WHAT YOU SHOULD DO:
Among the entries below, extract exactly the lines that run from the one with "The image size is (650, 345)." through the one with "Select the Superfast broadband type row label", both ends included.

GIVEN DATA:
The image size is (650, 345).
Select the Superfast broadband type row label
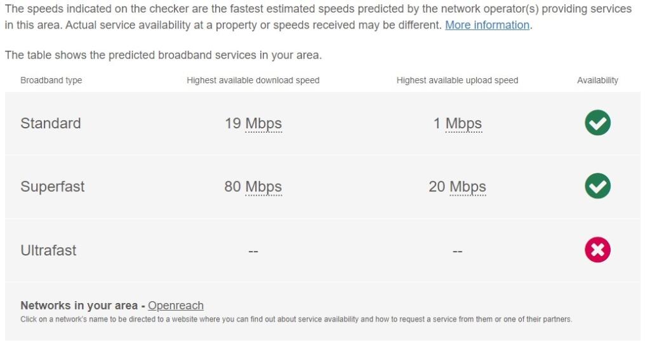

==

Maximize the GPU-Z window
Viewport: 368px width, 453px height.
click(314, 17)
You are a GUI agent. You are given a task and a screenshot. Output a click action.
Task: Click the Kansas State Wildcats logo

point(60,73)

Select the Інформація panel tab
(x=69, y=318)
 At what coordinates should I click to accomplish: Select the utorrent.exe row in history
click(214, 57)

...

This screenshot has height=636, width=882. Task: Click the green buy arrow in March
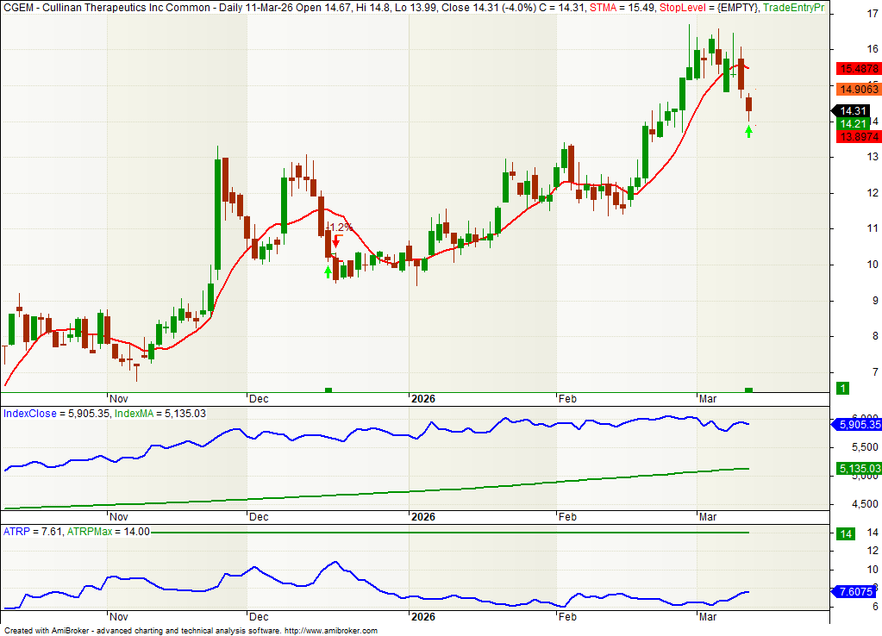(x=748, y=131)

TASK ANSWER:
The image size is (650, 345).
Select the Superfast broadband type row label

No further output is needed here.